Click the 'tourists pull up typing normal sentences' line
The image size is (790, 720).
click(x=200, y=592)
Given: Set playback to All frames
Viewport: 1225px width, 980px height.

...

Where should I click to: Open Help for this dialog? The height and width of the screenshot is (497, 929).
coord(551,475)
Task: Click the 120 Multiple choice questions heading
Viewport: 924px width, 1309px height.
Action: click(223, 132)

## What to produce
Scan the entries above for the line containing "Click the 'tourists", and copy it and all lines after it exactly, down to and including the line containing "Viewport: 1225px width, 980px height.".

## Task output
Click the 'tourists pull up typing normal sentences' line
The image size is (790, 720).
click(x=200, y=592)
Given: Set playback to All frames
Viewport: 1225px width, 980px height.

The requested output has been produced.